* Selected passage *
— start —
MLB: League Championship, Los Angeles Dodgers vs. Chicago Cubs; Houston Astros vs. New York Yankees
There’s a reason why the baseball postseason trumps all other playoffs in the realm of American sport. Take last week’s Maroon-News: we previewed the first round of the MLB postseason-the Division Series. We preemptively announced the Cleveland Indians as the winners of their series against the New York Yankees, so confident in this prediction that we offered only one sentence of analysis.
Lo and behold, the underdog Yankees upset the vaunted Indians 3-2 and earned themselves a trip to the American League Championship series. In the decisive game 5, Yankees shortstop Didi Gregorious rocked Indians ace Corey Kluber for two home runs, and the Yankees were able to complete the surprising comeback against the 102-game winners.
The Astros had a much easier time getting to the next round of the playoffs, defeating the Boston Red Sox by three games to one. A ridiculous six batters for Houston had averages over .350, with potential AL MVP Jose Altuve setting the pace with an absurd .533 line.
— end —
* Record set *
— start —
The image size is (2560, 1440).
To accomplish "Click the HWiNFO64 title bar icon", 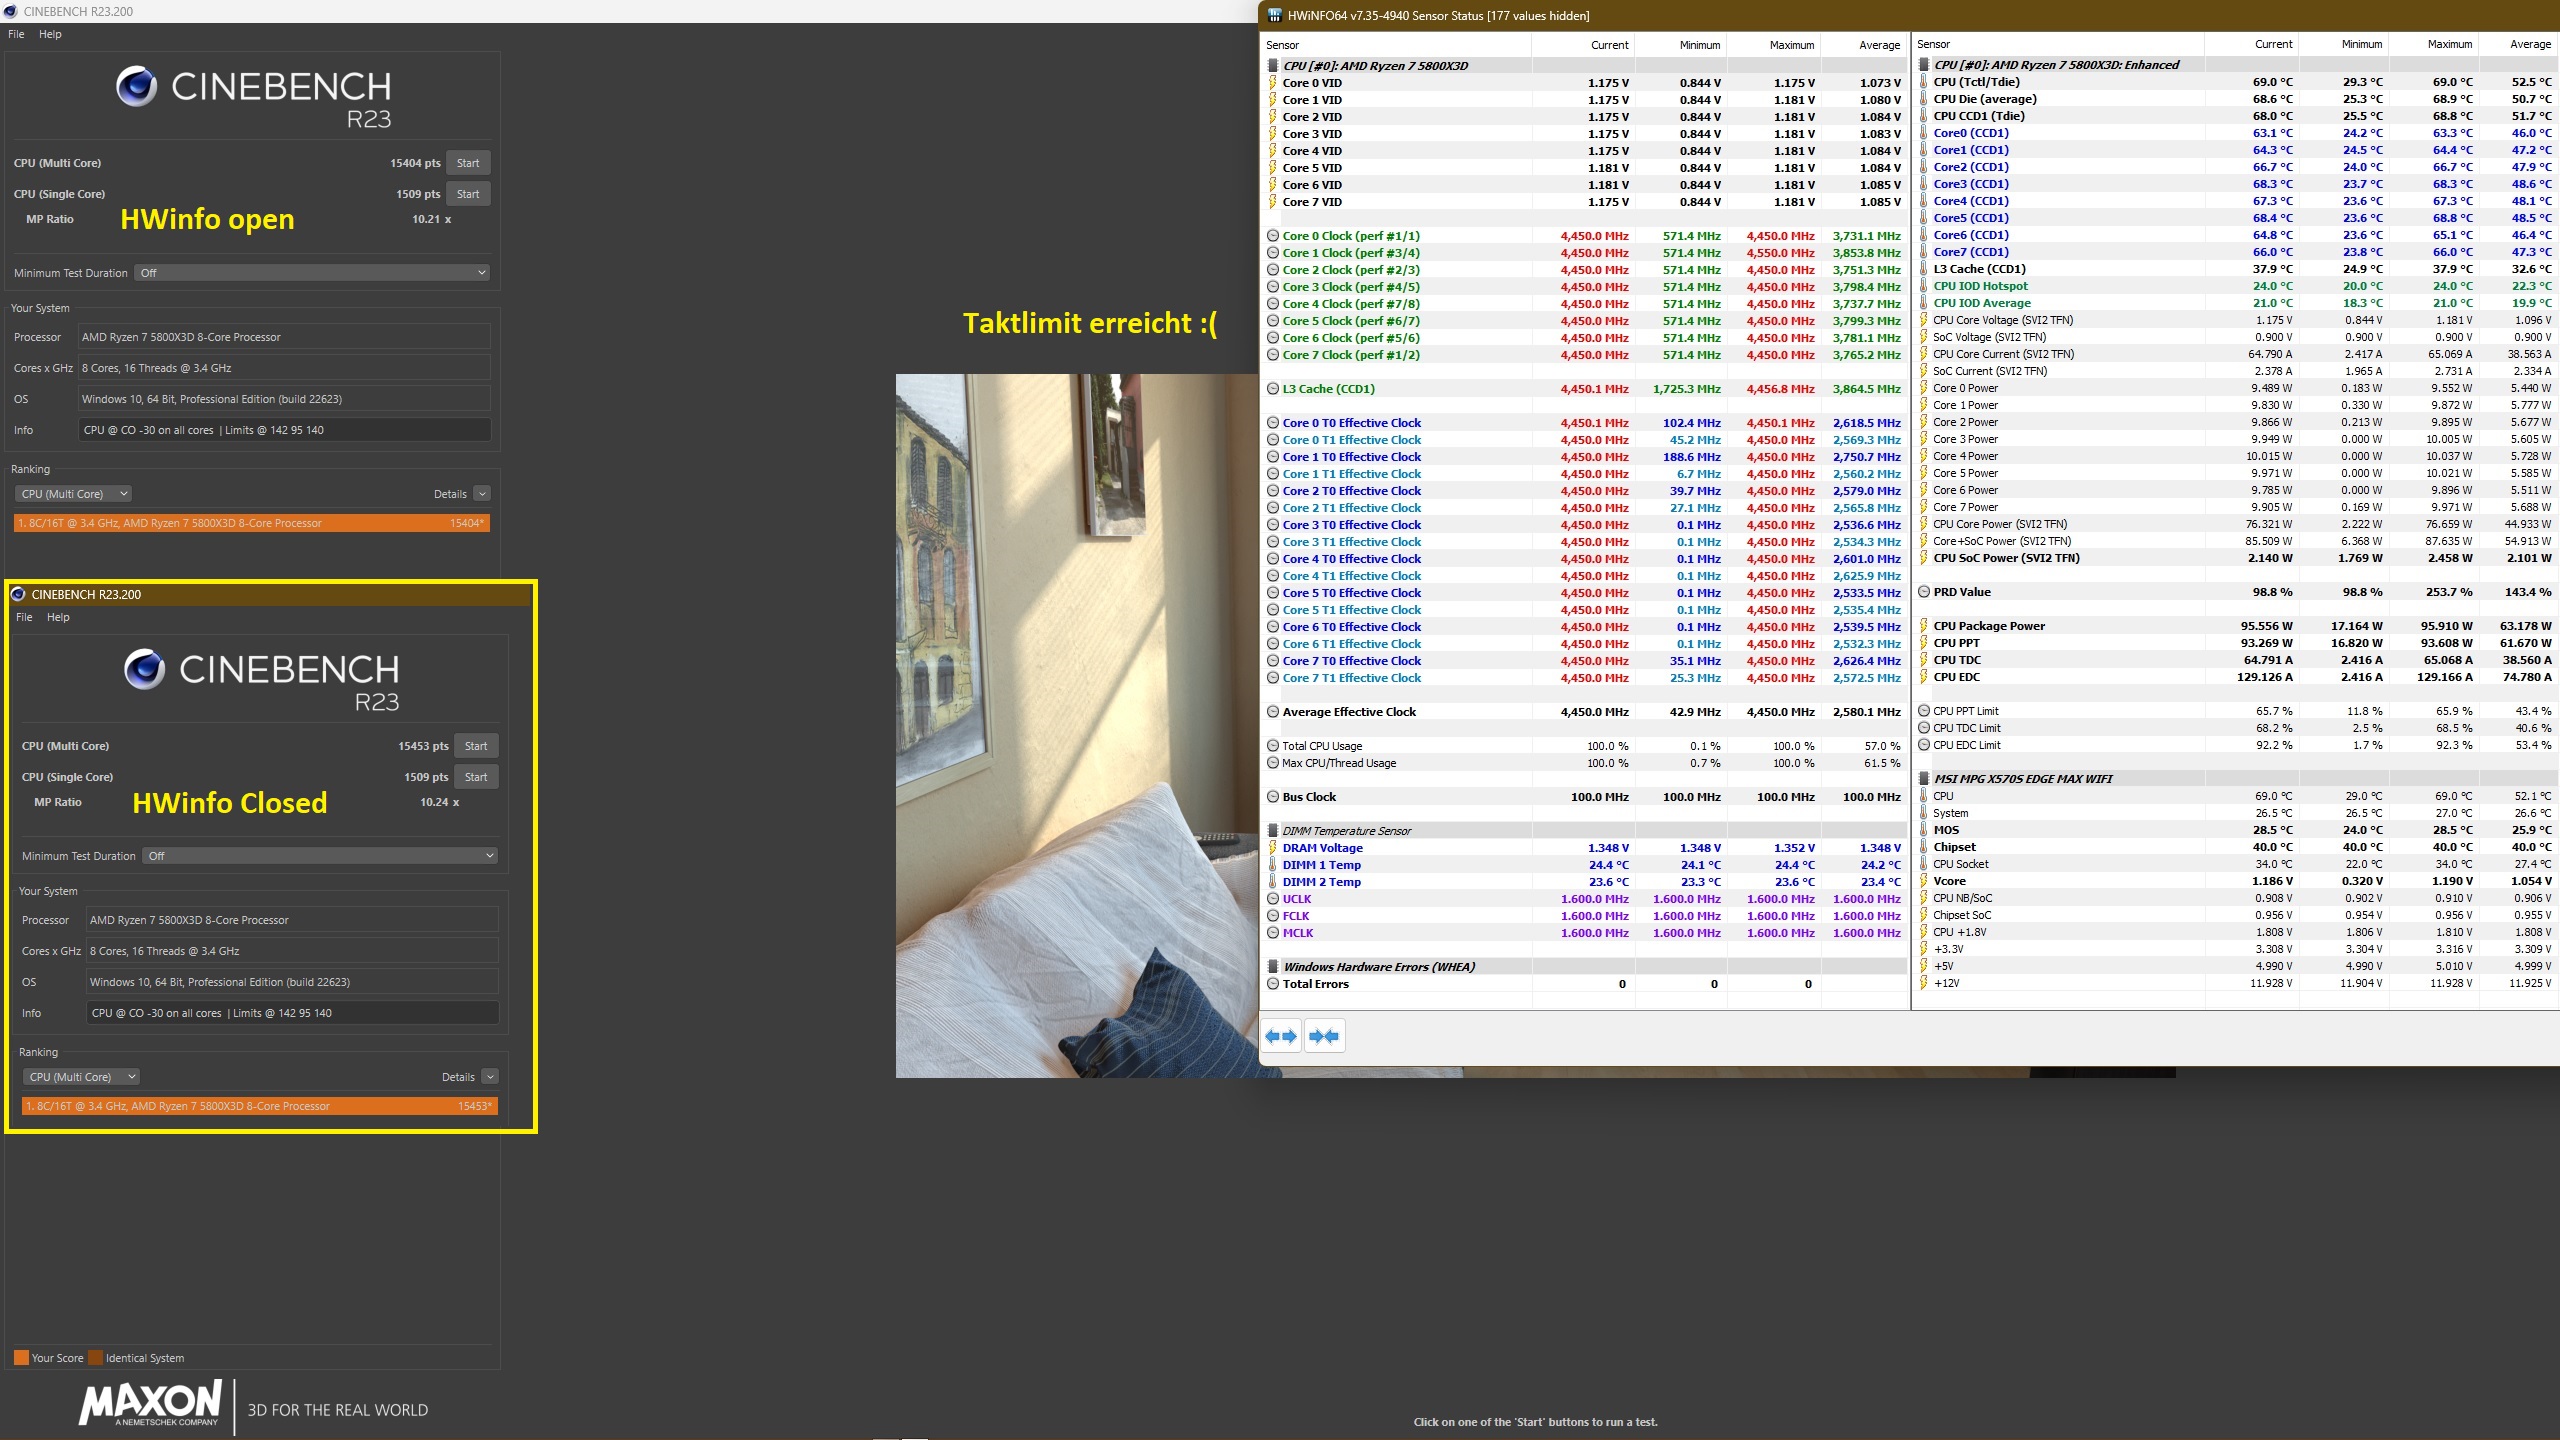I will (1274, 15).
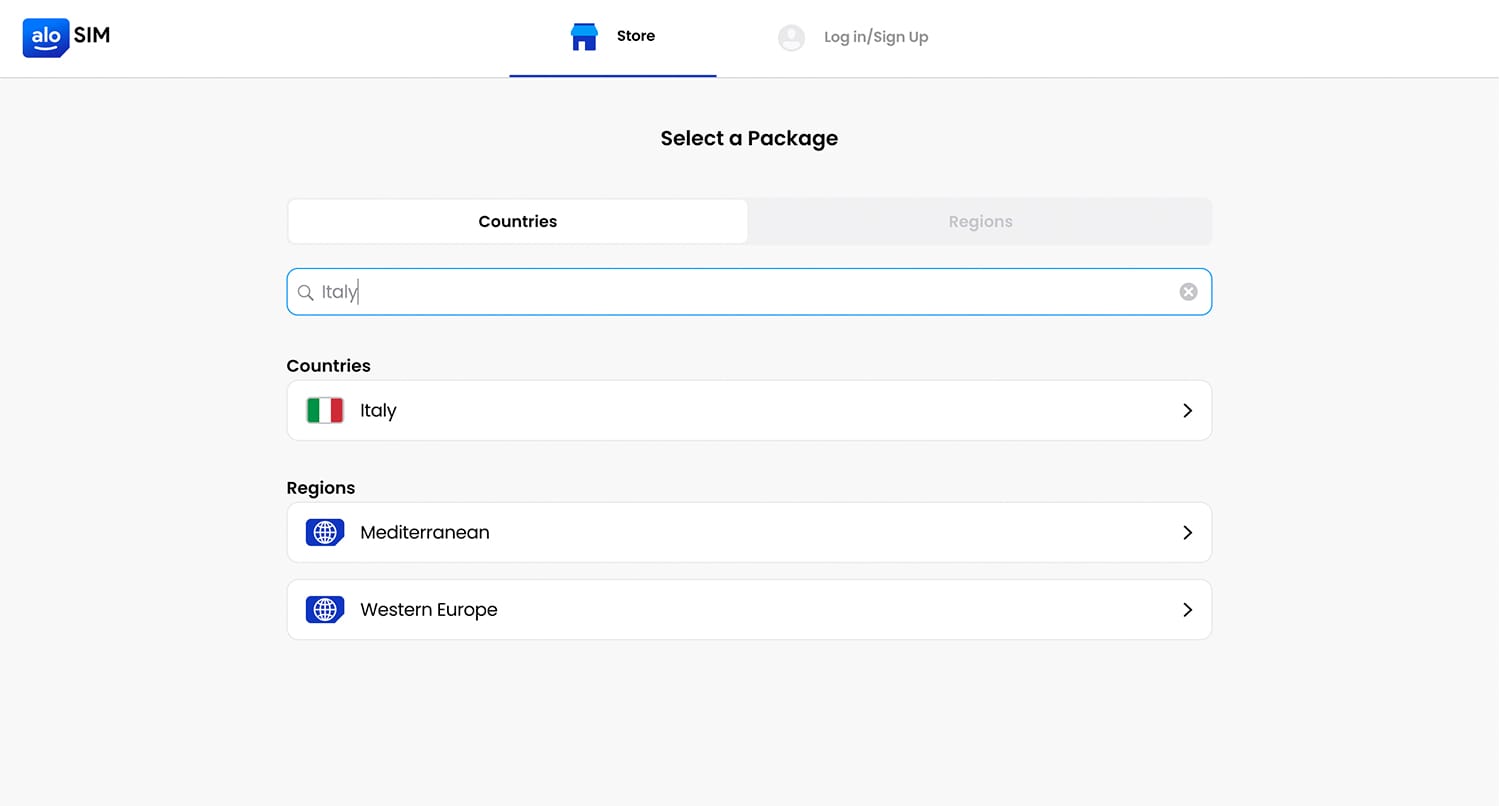The height and width of the screenshot is (806, 1500).
Task: Expand the Western Europe row chevron arrow
Action: click(x=1187, y=610)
— end —
* Work to complete *
1) Summarize the MLB playoff article in two sentences.
2) Reproduce the part of the MLB playoff article that opens with the words containing "Lo and behold, the" and closes with "absurd .533 line.".

* Answers provided *
1) Last week's Maroon-News predicted that the Cleveland Indians would beat the New York Yankees in the Division Series, but the underdog Yankees upset the Indians 3-2, with Didi Gregorious hitting two home runs off Corey Kluber in the decisive game 5. The Houston Astros had a much easier path, defeating the Boston Red Sox three games to one while six of their batters hit over .350, led by Jose Altuve at .533.

2)
Lo and behold, the underdog Yankees upset the vaunted Indians 3-2 and earned themselves a trip to the American League Championship series. In the decisive game 5, Yankees shortstop Didi Gregorious rocked Indians ace Corey Kluber for two home runs, and the Yankees were able to complete the surprising comeback against the 102-game winners.
The Astros had a much easier time getting to the next round of the playoffs, defeating the Boston Red Sox by three games to one. A ridiculous six batters for Houston had averages over .350, with potential AL MVP Jose Altuve setting the pace with an absurd .533 line.